LONDON, ONT. -- Rent-geared-to-income is a vital part of the housing spectrum in the City of London, but an ongoing problem with drug addiction has now started to impact social housing.

A walk-through of a recently vacated townhouse in the city’s south end reveals shocking damage and extensive drug paraphernalia left behind by the previous tenant - who struggled with addiction.

For Chris Payne, a senior property manager with Arnsby Property Management, this scene has become far too common.

“Fifteen years ago, you’d see maybe one of these per year, now we are getting them once a month,” says Payne about the frequency of destroyed rent-geared-to-income units.

Payne says to get the townhouse back to its original state, it will cost up to $15,000.

"We're looking at garbage removal to start with, and there's extra cost because of the drug paraphernalia, but nowadays too, we are concerned with, 'Is there any fentanyl lying anywhere,' that you can contact and overdose, through very transient exposure,” adds Payne.

Extracted data
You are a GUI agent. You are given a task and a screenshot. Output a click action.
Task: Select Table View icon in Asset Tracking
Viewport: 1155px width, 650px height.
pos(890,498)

---

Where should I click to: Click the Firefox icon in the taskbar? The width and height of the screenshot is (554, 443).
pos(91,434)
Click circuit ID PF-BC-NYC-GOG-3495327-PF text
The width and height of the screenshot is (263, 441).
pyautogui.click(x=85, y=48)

Activities
(1) From the social housing article, list the cleanup concerns Payne names in the quotation that begins "We're looking at garbage removal".
(2) Continue the social housing article from its last sentence.
The rows are unrelated to the social housing article and should be treated as separate material.

Results for the exercise
(1)
- Garbage removal
- Extra cost because of the drug paraphernalia
- Whether any fentanyl is lying anywhere that someone could contact and overdose on through very transient exposure

(2)
So how did we get here? How did no one notice? And if they did, why didn't it stop?

For starters, having a drug addiction is not reason to evict.

Payne says, despite the fact that they conduct a walk-through of the units early, most of the damage escalates quickly.

He adds that it’s rare that management companies are tipped off from social agencies that there is a problem. And because Payne says they are in the housing business, eviction is the last resort - adding that when you go down that route, it takes a long time.

“The wait time for hearings can be upwards of four months, and that's after you’ve given warnings, and you have gone through the process of trying to correct it internally,” he says.

Medical Officer of Health, Dr. Chris Mackie, with the Middlesex-London Health Unit, says we are leaving about 20 per cent of the population behind.

That's a huge number of people in our region living in poverty, which is ultimately spilling into these housing units.

“If you are not addicted once you become homeless, you will be within about a month. And once you are into the environment, the culture is using whatever you can to survive where you are. It's not about taking care of your home or your environment. And so if we have a lot of people living in that culture, now its winter time and they are trying to survive, so of course they are coming indoors."

Indoors to places like the townhome we toured, in a small complex off Commissioners Road, which Payne says was likely once was a safe place for a single mother with her daughter, but turned into drug house.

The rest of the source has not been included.